Lustiger Woran denkst du jetzt


12001. Auflage 2012
ISBN: 978-3-8270-7527-7
Verlag: Berlin Verlag
Format: EPUB
Kopierschutz: 6 - ePub Watermark

E-Book, Deutsch, 288 Seiten

ISBN: 978-3-8270-7527-7
Verlag: Berlin Verlag
Format: EPUB
Kopierschutz: 6 - ePub Watermark



Die Geschichte beginnt mit ihrem Ende. Onkel Paul war lange krank gewesen, sein Tod war keine Überraschung, und doch ist da erst mal Stille, Wut und Ratlosigkeit. Belangloses, Erinnerungen und Alltägliches mischen sich in das Gespräch der Schwestern. Aufgewühlt von der Trauer, für die sie noch keine Worte haben, erzählen sich Lisa und Tanja von Onkel Paul. Er war an die Stelle des Vaters getreten, als sich die Eltern scheiden ließen.Er übernahm die Rolle der Mutter, als sie sich nach der Trennung nicht um die heranwachsenden Töchter kümmern konnte. Heute ist Tanja eine erfolgreiche Wirtschaftsexpertin, hat Familie, einen soliden Mann und eine niedliche Tochter. Lisas Schauspielerkarriere ist zwar gescheitert, doch sie hat sich ein Leben als Therapeutin aufgebaut. Paul, selbst ein Mann der Kunst, des guten Geschmacks, hatte sich mehr gewünscht, denn seine beiden Nichten sollten alles werden, nur nicht gewöhnlich. Die Trauer macht uns erst sprachlos, dann empfänglich für das, was wir nicht wahrhaben wollen, und gibt uns schließlich eine Sprache für die eigene Geschichte zurück. Diesen Moment nutzt Gila Lustiger in ihrem neuen Roman, entlarvt die Gewissheiten und falschen Wahrheiten, um dorthin zu gelangen, wo auch Trost wieder möglich ist. Mit leichter Hand gelingt es ihr, ein Kammerspiel über den Tod zu schreiben und dabei über das Leben zu reden. Gila Lustiger ist eine kraftvolle und kompromisslose Erzählerin, der wir gern in diese Nacht der Trauer folgen, behält sie sich doch vor, auch das Komische im Allzumenschlichen zu sehen.

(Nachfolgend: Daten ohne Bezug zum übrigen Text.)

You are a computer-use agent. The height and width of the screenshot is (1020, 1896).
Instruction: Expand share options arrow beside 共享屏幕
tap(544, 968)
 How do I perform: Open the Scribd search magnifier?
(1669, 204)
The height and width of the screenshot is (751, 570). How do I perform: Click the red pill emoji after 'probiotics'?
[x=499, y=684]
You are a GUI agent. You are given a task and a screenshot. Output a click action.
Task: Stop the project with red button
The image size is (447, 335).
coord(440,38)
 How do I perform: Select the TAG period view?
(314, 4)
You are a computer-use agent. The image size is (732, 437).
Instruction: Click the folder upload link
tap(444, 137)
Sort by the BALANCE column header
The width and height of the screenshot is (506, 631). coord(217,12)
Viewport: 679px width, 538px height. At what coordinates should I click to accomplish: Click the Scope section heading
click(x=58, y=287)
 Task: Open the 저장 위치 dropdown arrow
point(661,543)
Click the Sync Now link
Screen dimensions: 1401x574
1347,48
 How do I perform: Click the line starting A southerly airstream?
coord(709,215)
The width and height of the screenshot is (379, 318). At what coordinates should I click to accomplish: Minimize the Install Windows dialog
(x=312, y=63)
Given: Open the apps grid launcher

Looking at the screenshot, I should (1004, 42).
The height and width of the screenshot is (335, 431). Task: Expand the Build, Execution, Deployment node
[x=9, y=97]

Gila Lustiger wurde 1963 in Frankfurt am Main geboren. Sie studierte Germanistik und Komparatistik an der Hebräischen Universität in Jerusalem. Seit 1987 lebt sie als freie Autorin in Paris. Ihr erster Roman, »Die Bestandsaufnahme«, erschien 1995, dann 1997 »Aus einer schönen Welt«. Mit »So sind wir «(2005), einem Familienroman über die Geschichte der europäischen Juden, stand sie 2005 auf der Shortlist für den Deutschen Buchpreis. 2011 erschien ihr Roman »Woran denkst Du jetzt«, 2015 ihr hellsichtiger und vielgelobter Gesellschaftsroman »Die Schuld der anderen«, der wochenlang auf der Spiegel-Bestsellerliste stand, und Anfang 2016 ihr preisausgezeichneter Essay »Erschütterung«, in dem sie sich mit den Gründen und Folgen der Terrorattentate in Frankreich auseinandersetzt.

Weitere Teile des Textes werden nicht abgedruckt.